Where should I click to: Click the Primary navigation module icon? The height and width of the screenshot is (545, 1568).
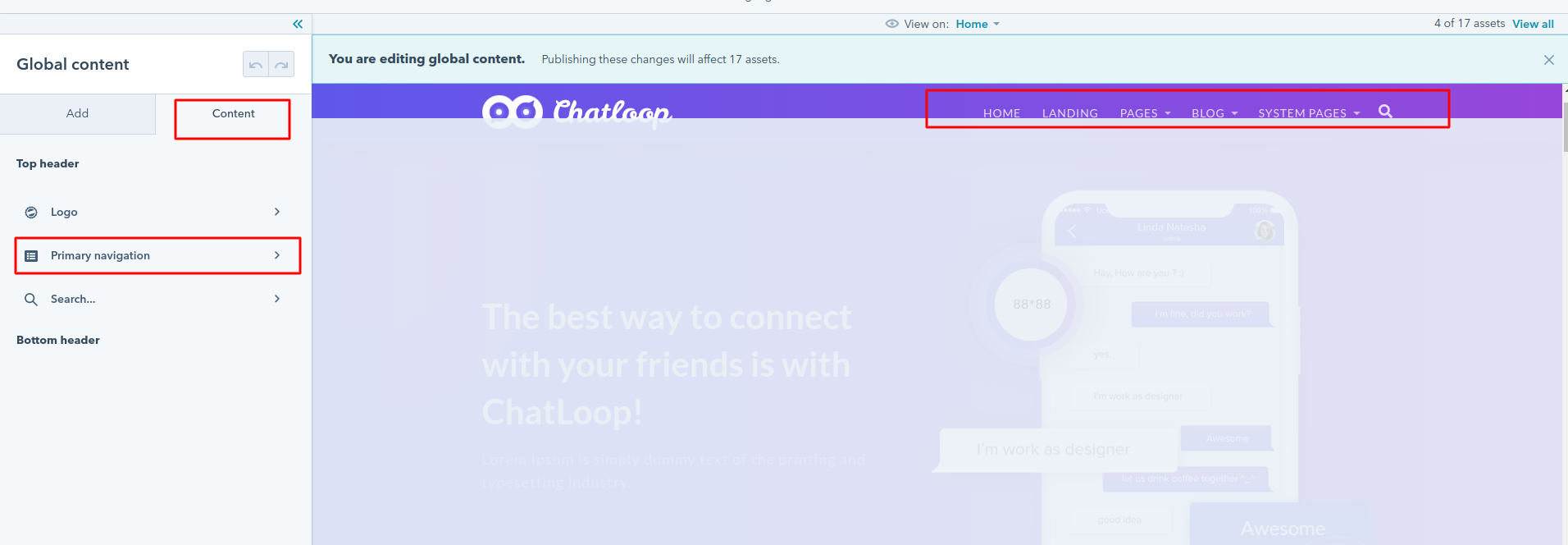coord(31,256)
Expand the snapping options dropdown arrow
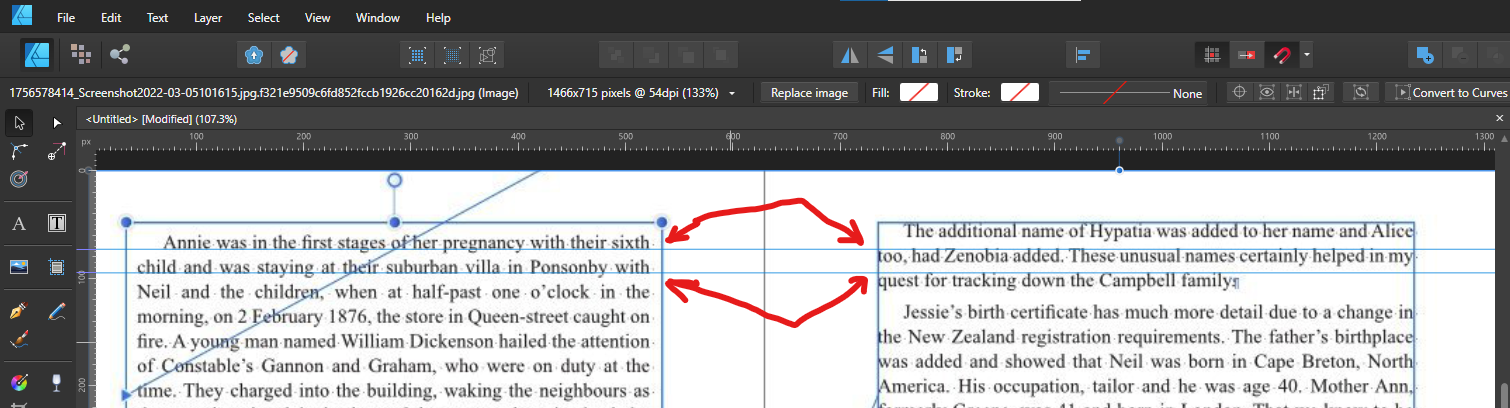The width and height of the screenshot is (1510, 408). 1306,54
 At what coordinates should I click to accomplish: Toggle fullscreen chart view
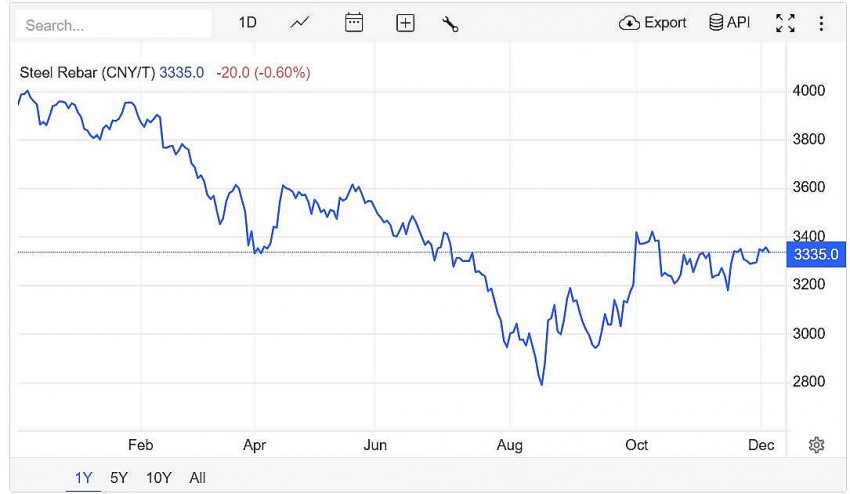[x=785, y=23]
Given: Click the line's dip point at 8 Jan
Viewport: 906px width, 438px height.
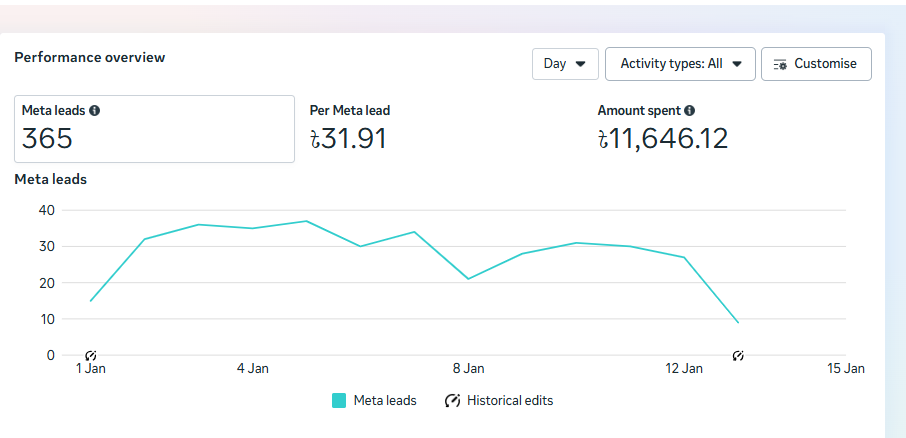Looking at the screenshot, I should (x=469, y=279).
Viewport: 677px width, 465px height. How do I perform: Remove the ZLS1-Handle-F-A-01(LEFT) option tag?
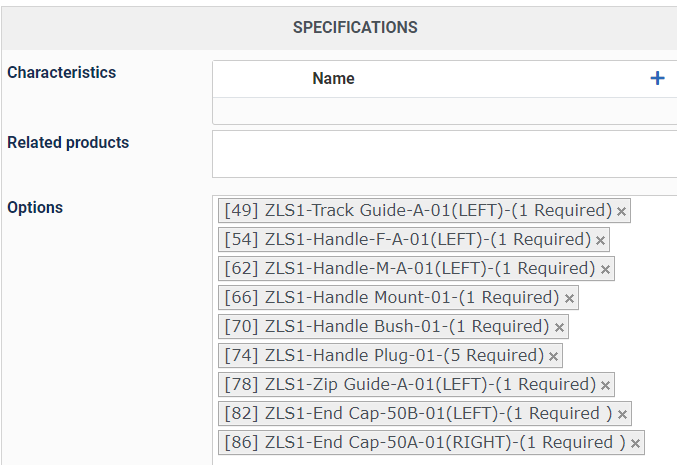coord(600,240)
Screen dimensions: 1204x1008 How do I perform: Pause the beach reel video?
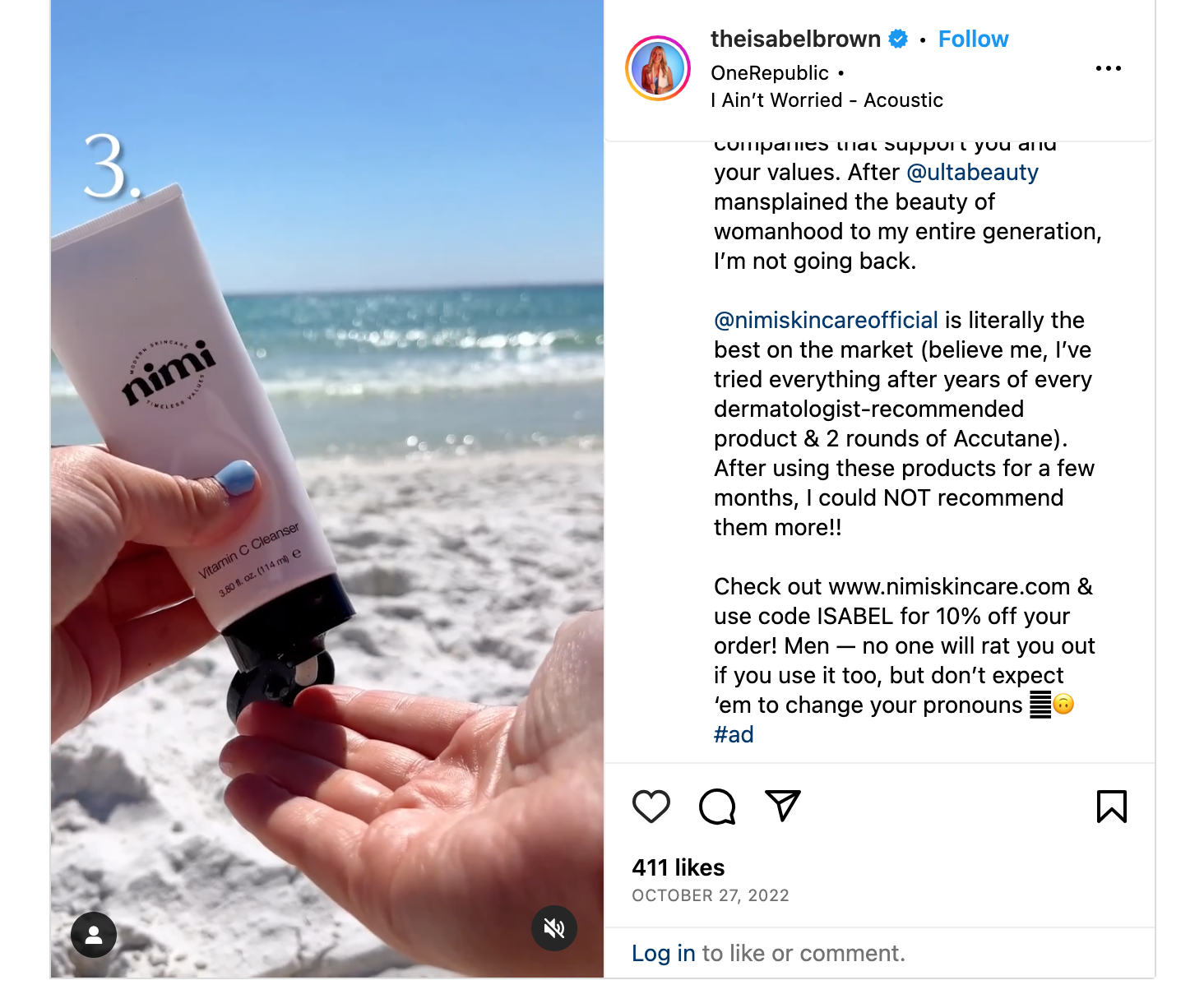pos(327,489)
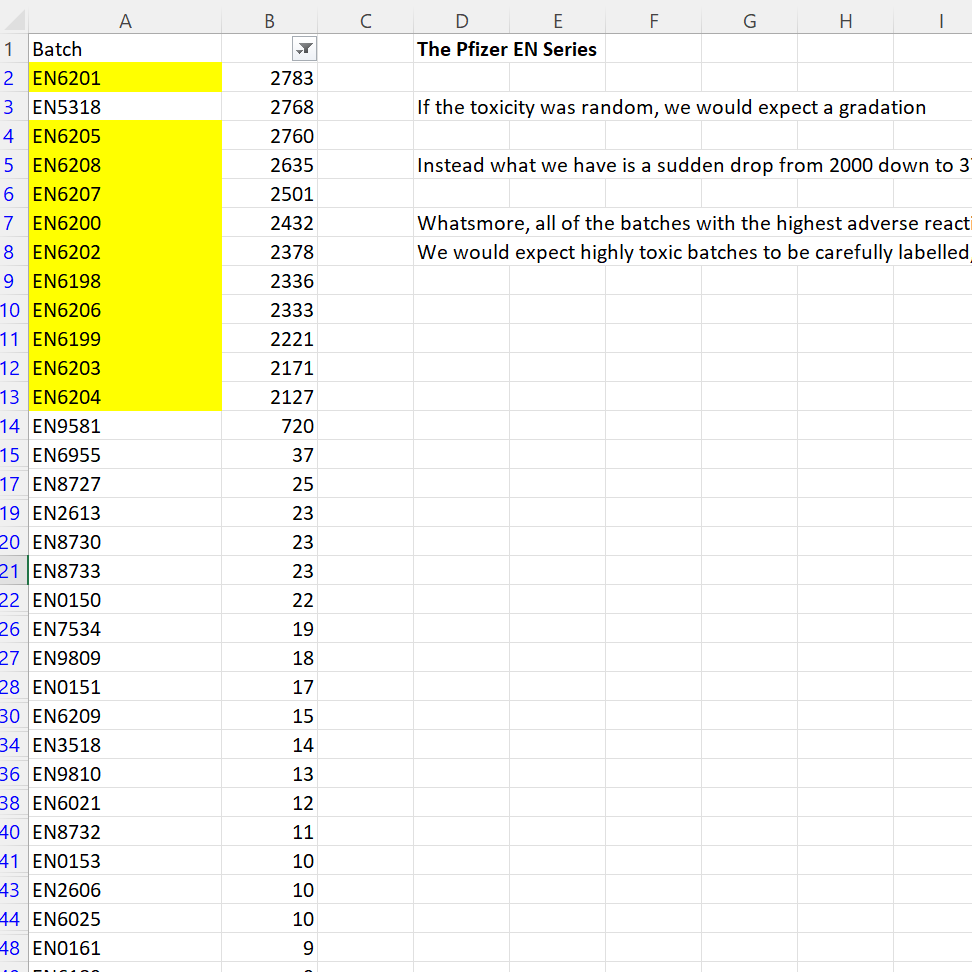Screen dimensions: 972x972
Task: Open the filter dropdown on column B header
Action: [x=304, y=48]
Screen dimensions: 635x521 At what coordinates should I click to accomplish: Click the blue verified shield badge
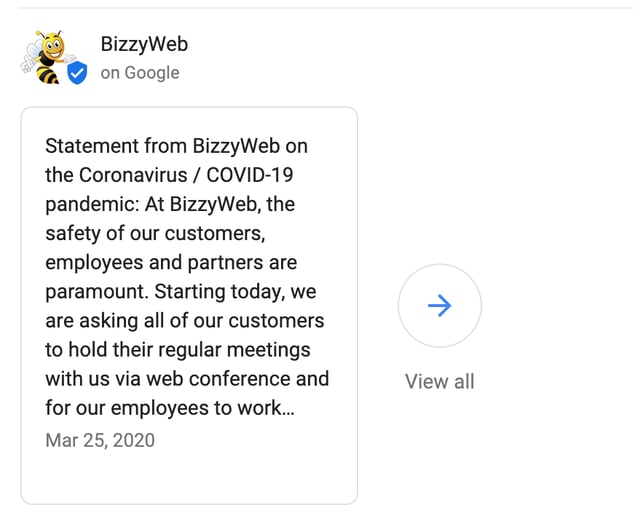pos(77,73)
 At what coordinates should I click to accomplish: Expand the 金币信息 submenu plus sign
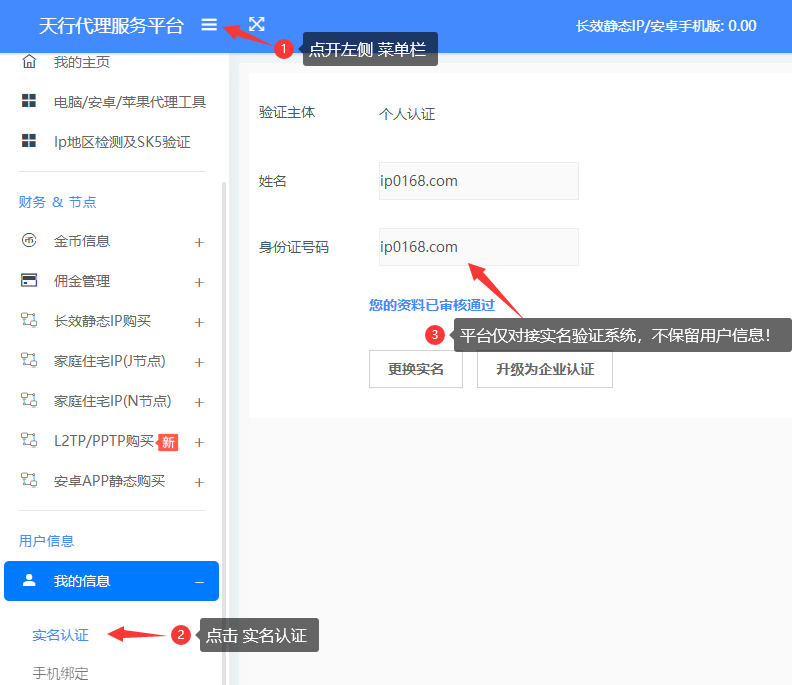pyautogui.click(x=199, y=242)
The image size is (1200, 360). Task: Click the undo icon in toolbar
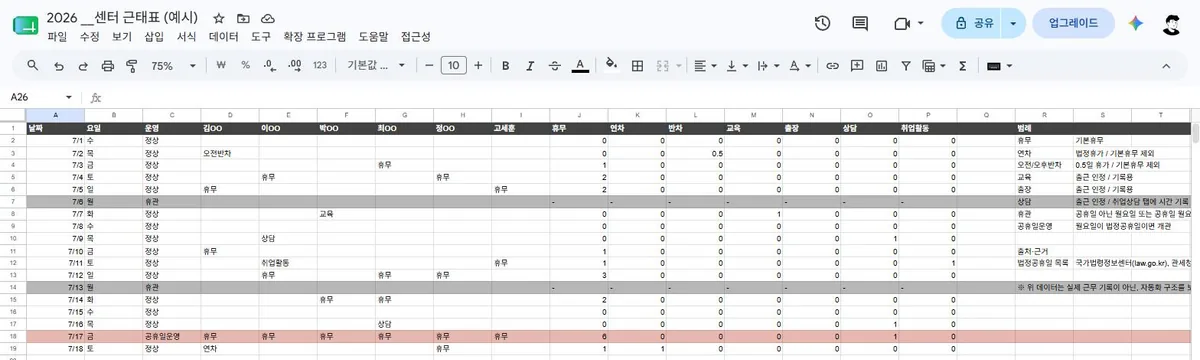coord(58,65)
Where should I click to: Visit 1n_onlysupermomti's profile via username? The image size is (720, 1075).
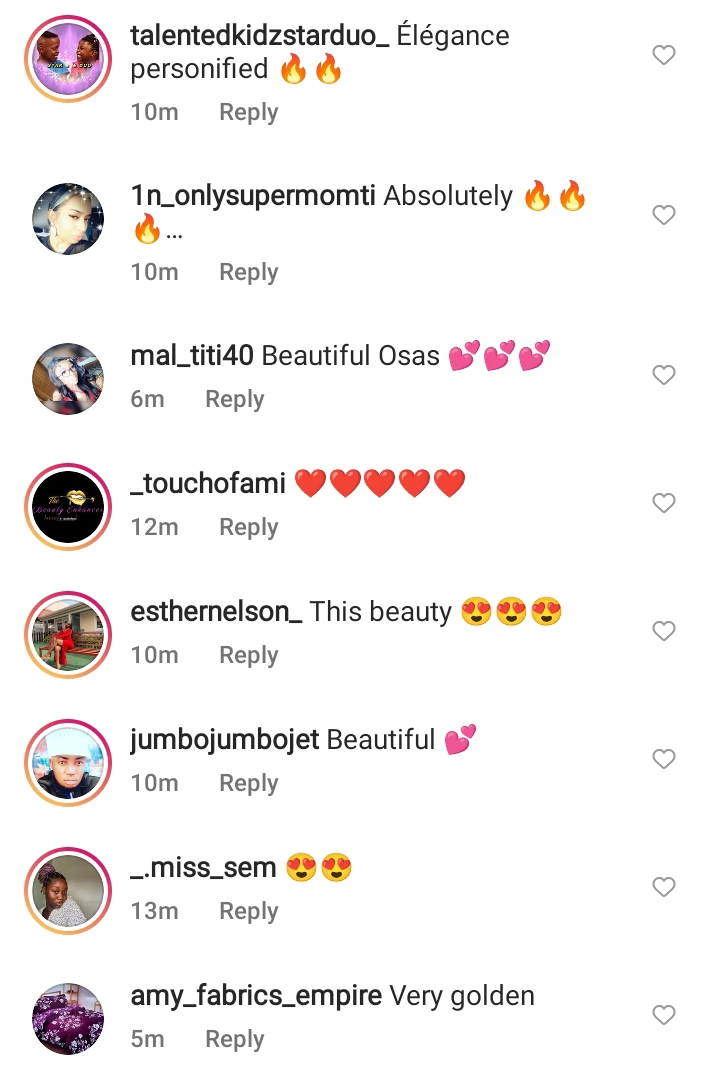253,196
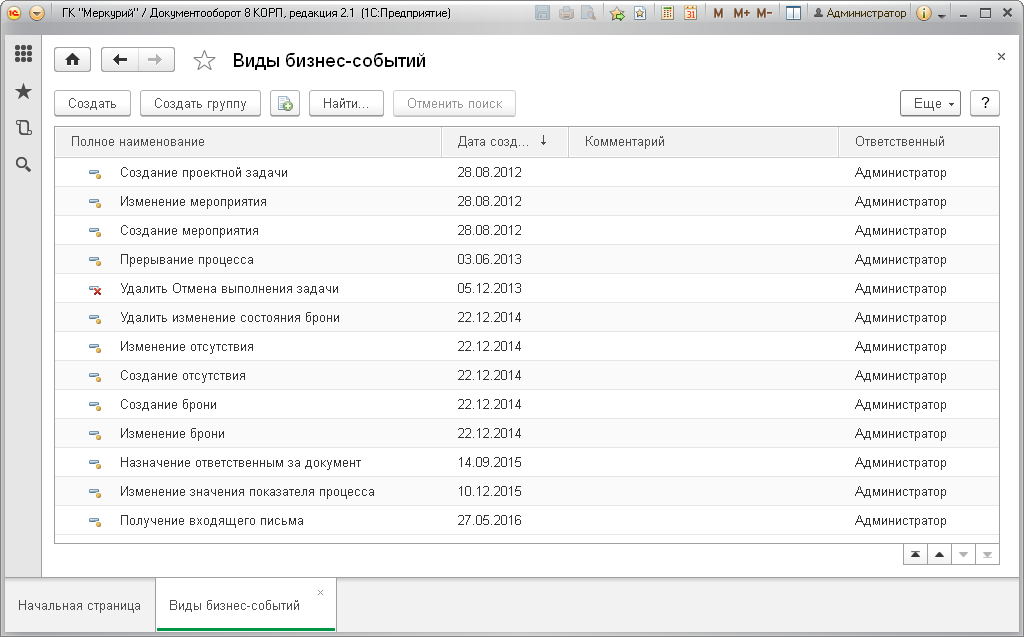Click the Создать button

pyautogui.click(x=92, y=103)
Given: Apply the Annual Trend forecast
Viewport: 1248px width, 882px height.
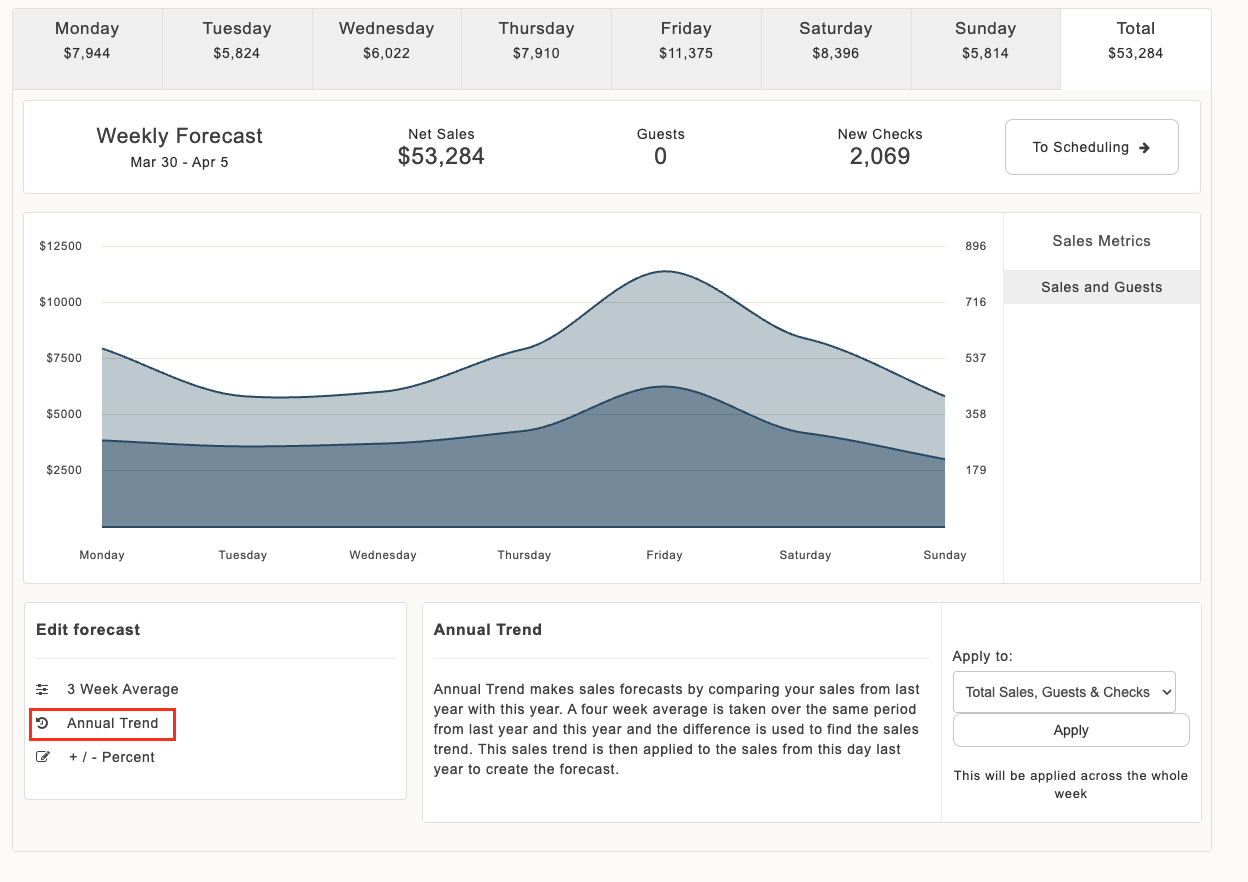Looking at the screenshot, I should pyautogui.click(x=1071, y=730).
........
**Aim of the exercise**. Count up the lines of the data that include "Given". Reply with a number only.

**Response to this task**. 2